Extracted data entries
● ● ● ● ● ● ●
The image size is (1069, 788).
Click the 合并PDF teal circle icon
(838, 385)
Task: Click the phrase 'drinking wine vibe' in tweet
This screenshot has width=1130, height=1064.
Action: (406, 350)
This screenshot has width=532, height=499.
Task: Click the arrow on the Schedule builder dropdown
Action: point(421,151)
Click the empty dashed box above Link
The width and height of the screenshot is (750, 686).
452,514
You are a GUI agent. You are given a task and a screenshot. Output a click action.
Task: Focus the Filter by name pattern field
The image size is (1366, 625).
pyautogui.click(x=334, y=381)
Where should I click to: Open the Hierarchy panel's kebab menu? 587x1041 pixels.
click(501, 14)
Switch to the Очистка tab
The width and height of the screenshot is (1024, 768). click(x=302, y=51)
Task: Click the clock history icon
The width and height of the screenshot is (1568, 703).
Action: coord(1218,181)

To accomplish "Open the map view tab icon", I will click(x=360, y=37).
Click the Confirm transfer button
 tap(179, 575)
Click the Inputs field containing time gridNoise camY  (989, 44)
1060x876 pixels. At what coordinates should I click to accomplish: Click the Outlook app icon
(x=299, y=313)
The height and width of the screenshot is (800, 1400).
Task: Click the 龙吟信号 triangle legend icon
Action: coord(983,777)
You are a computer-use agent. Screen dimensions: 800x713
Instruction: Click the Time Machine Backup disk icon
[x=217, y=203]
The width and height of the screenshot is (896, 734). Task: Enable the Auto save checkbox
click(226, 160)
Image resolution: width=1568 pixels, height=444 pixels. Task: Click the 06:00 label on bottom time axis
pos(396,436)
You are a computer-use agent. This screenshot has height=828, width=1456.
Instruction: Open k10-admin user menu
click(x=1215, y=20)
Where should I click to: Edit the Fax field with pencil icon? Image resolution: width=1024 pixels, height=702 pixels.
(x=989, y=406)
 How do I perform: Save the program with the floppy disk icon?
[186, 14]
● ● ● ● ● ● ●
## WHAT IS ASKED
Copy the lines of the material above word for word, without changing anything.

## EXERCISE SOLUTION
The image size is (1069, 788).
Click the 合并PDF teal circle icon
(838, 385)
Task: Click the phrase 'drinking wine vibe' in tweet
This screenshot has width=1130, height=1064.
Action: (406, 350)
This screenshot has width=532, height=499.
Task: Click the arrow on the Schedule builder dropdown
Action: point(421,151)
Click the empty dashed box above Link
The width and height of the screenshot is (750, 686).
452,514
You are a GUI agent. You are given a task and a screenshot. Output a click action.
Task: Focus the Filter by name pattern field
The image size is (1366, 625).
pyautogui.click(x=334, y=381)
Where should I click to: Open the Hierarchy panel's kebab menu? 587x1041 pixels.
click(501, 14)
Switch to the Очистка tab
The width and height of the screenshot is (1024, 768). click(x=302, y=51)
Task: Click the clock history icon
The width and height of the screenshot is (1568, 703).
Action: coord(1218,181)

To accomplish "Open the map view tab icon", I will click(x=360, y=37).
Click the Confirm transfer button
 tap(179, 575)
Click the Inputs field containing time gridNoise camY  (989, 44)
1060x876 pixels. At what coordinates should I click to accomplish: Click the Outlook app icon
(x=299, y=313)
The height and width of the screenshot is (800, 1400).
Task: Click the 龙吟信号 triangle legend icon
Action: coord(983,777)
You are a computer-use agent. Screen dimensions: 800x713
Instruction: Click the Time Machine Backup disk icon
[x=217, y=203]
The width and height of the screenshot is (896, 734). Task: Enable the Auto save checkbox
click(226, 160)
Image resolution: width=1568 pixels, height=444 pixels. Task: Click the 06:00 label on bottom time axis
pos(396,436)
You are a computer-use agent. This screenshot has height=828, width=1456.
Instruction: Open k10-admin user menu
click(x=1215, y=20)
Where should I click to: Edit the Fax field with pencil icon? Image resolution: width=1024 pixels, height=702 pixels.
(x=989, y=406)
 How do I perform: Save the program with the floppy disk icon?
[186, 14]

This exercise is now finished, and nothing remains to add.